DiNapoli: MTA needs $10bn for capital plansBy
It’s Comptroller Week on Second Ave. Sagas. Hot on the heels of his report that the MTA is spending frivolously on contracts, New York State Comptroller Thomas DiNapoli has issued another report on the state on the MTA. In this one, he tells us something that we already know: The MTA’s latest capital plan proposal faces a funding gap of $9.9 billion and will depend too heavily on debt.
While I first explored this problem when the MTA announced its capital plan a few months ago, DiNapoli explores the issue in depth. According to the comptroller, only 67 percent of the plan has funding, and this figure does not include any money for the Second Ave. Subway. “Maintaining and expanding the MTA’s public transportation system is vital to the region’s economy, but finding adequate resources to meet demand will be difficult in the current economic environment,” DiNapoli said. “The MTA plans to close the funding gap with debt if it does not receive any additional aid, but that much new debt would strain the operating budget and increase pressure to raise fares and tolls.”
DiNapoli’s report indicates approximately 75 percent of the MTA’s proposed $28 billion capital program is allocated to maintain and modernize the existing system (i.e., the core program).
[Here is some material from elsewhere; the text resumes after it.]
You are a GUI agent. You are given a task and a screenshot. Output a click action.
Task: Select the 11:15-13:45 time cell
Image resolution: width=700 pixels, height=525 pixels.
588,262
Of this amount, the New York City Transit Authority would receive 65 percent, the Long Island Rail Road would receive 13 percent, the Triborough Bridge and Tunnel Authority would receive almost 12 percent and the Metro-North Railroad would receive about 8.5 percent. Another $5.7 billion would be allocated to complete East Side Access and Phase 1 of the Second Avenue Subway.
While the MTA has identified funding for the first two years of the program, the program has a funding shortfall of $9.9 billion over the following three years. DiNapoli’s report found that the funding gap could grow because the MTA is counting on a 56 percent increase in federal funding compared to the current five-year program.
The MTA’s July 2009 four-year financial plan assumes it will sell $16.5 billion in new debt to help finance its 2010-2014 capital program if it receives no additional financial assistance. This assumption is based on the planned issuance of $6 billion in bonds backed by new State revenues and another $9.9 billion in debt to cover the funding shortfall. Under such a scenario, debt service would more than double to $3.5 billion in 2020 from $1.5 billion in 2009.
Debt service is expected to consume 16.6 percent of revenues in 2009 and DiNapoli projects that it could consume 24.6 percent of revenue by 2017, assuming no future fare hikes, if the MTA undertakes a borrowing of that magnitude.
As DiNapoli analyzed the MTA’s current financial state, his findings are fairly drastic. The MTA, he says, will need $128.8 billion over the next twenty years simply to “restore and modernize the existing system.” Additional funds, he says in the understatement of the year, “would be needed to expand the system to meet future needs.”
On Wednesday, the MTA Board is going to approve the next five-year capital plan. It will then head off to the state for a Senatorial debate. It is missing funding for Phase II of the Second Ave. Subway; it includes debt service that will grow from $1.5 billion this year to $3.5 billion by 2020; and it is vitally necessary for the MTA to maintain a state of good repair. And that is one bad financial bind.